Astronauts get all the glory, but pretty soon space mechanics may be much more valued.

 

The Self-Driving Future: Part 3

Did you save some money by not buying that self-driving car? Not so fast. You’re gonna pay that money and more in the long run.

First, your insurance premiums will eventually be higher because the insurance companies know that manual drivers are not as safe as computer drivers, and anyway, the only people  who want to drive manually are the Fast and Furious wannbees who are more likely to get into accidents.

Secondly, you’ll pay more in gas, because the computer will drive the car more efficiently than you ever can.

Thirdly, you’ll pay more tolls. Let’s say that a lane of highway has a capacity of 1,500 passengers cars per hour. But if all of those cars are in self driving mode they will be able to safely follow each other a little closer and do less rubbernecking, etc. The capacity might increase by 25% to 1,875 cars per hour. On a four lane highway, that adds a whole  lane of capacity.

Highways are very expensive to build. If more capacity is needed, it would be way cheaper to fit more cars on the road by encouraging  people to let their cars drive themselves. At the beginning there will be dedicated lanes for this. Then self driving will become the norm, and there will be dedicated lanes for manual drivers. Finally, on congested roads, they will start charging extra tolls to drive manually.

So all of the out of work body shop workers and auto mechanics that cannot afford the new self driving cars will have to pay a bit more money to commute to their new job at the recycling plant 100 km away.

 

The Self-Driving Future: Part 2

Self-driving cars are coming sooner than you think, and that is bad news for the auto repair industry.

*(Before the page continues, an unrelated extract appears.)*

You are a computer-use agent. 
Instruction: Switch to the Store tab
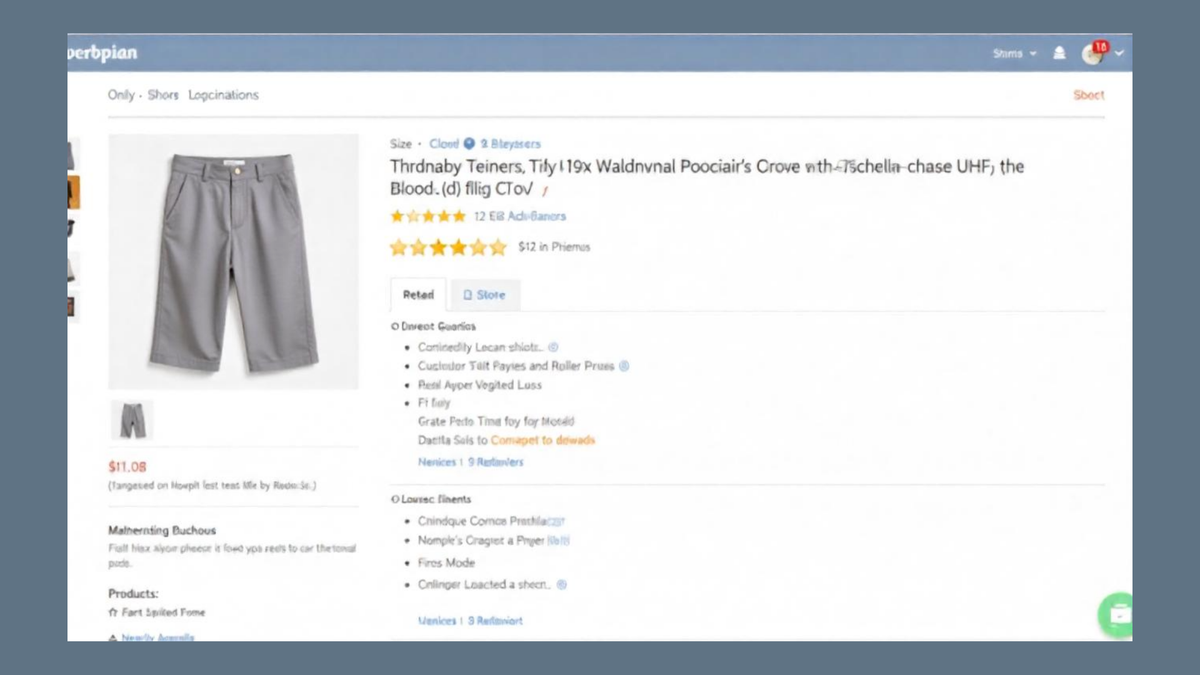coord(484,295)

For one thing, there won’t be as much body shop work needed because cars will be crashing less often. Most body shops are small, locally owned businesses employing skipped blue collar labor, so look for a lot of small business owners to go out business and a bunch of skilled people to become unemployed. Not a great outcome.

You would think that auto repair shops would be in a better position. After all, cars that are driven wear out and have to be fixed, right?

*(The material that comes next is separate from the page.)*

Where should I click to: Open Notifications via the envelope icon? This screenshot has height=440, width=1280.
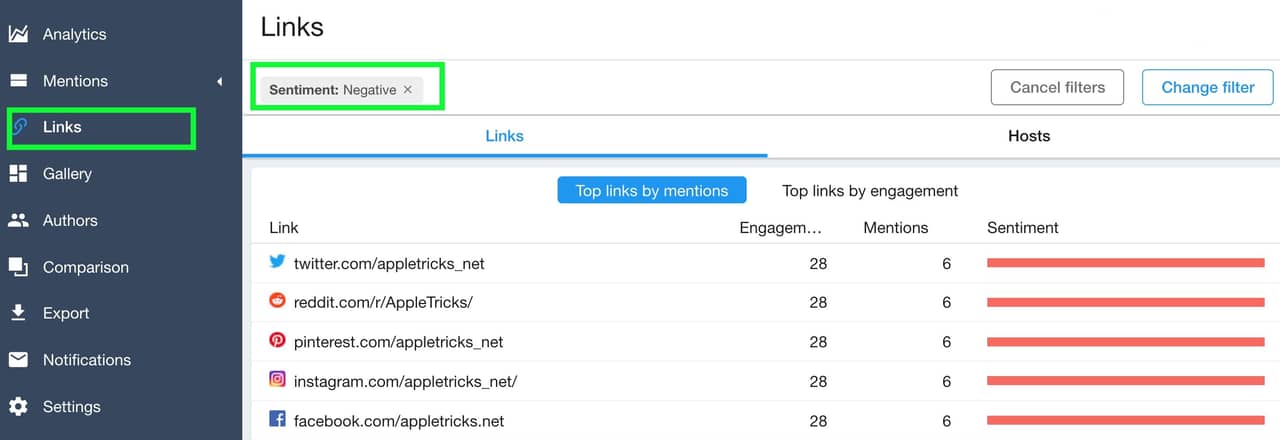click(18, 360)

Not so fast. Cars driven on autopilot will be driven less hard and therefore wear out slower, meaning fewer repairs. And even worse, the liability legalities around self driving cars might mean that in order to get insurance, you have to have certain repairs done by the dealer. Like anything to do with the steering. If steering repairs are not done ‘in house’, the car manufacturer could refuse any responsibility for self-driving mode and make the car uninsurable.

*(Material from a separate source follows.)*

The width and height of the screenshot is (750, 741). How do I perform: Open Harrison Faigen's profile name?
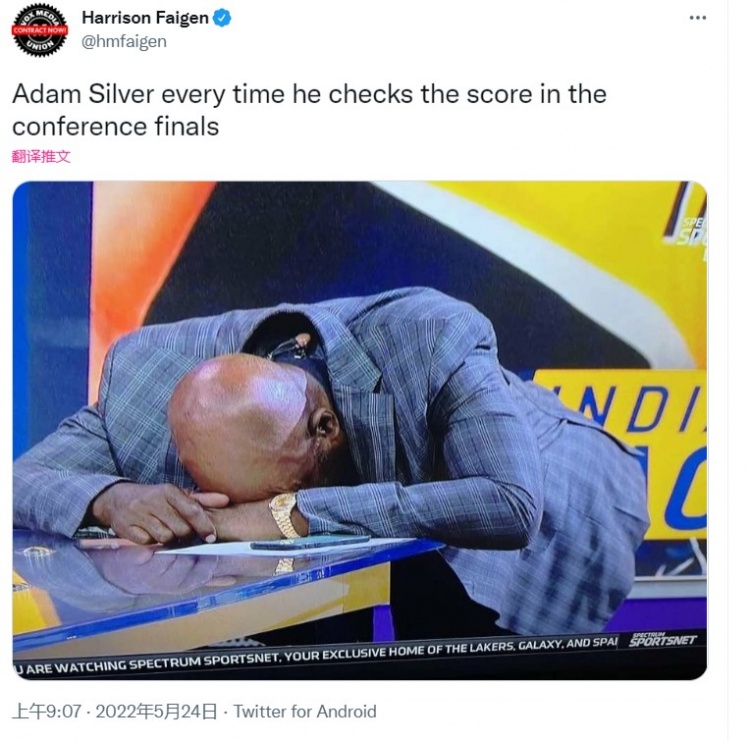pos(145,18)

So look for another bunch of folks to be out of jobs, and car dealers to get additional revenue. Isn’t technology great?

The Self-Driving Future: Part 1

Tesla recently started adding all of the hardware required for fully autonomous driving to their new cars. They have not delivered the software for this yet, but it will probably be available within a couple of years, regulations permitting. Other car makers won’t be far behind.

We’ve already noted what self driving cars will do to the Uber and Lyft drivers. Who else will be affected?

Insurance companies will clean up. Claims expenses will go down for property damage, medical costs and life insurance payouts but premiums won’t. In fact, the insurance companies will probably charge higher premiums for self driving cars because they are ‘risky’ and ‘unproven’. After a couple of years of record profits in the insurance industry, the state legislatures will get involved and maybe some of us will get a break on our rates. But don’t count on it.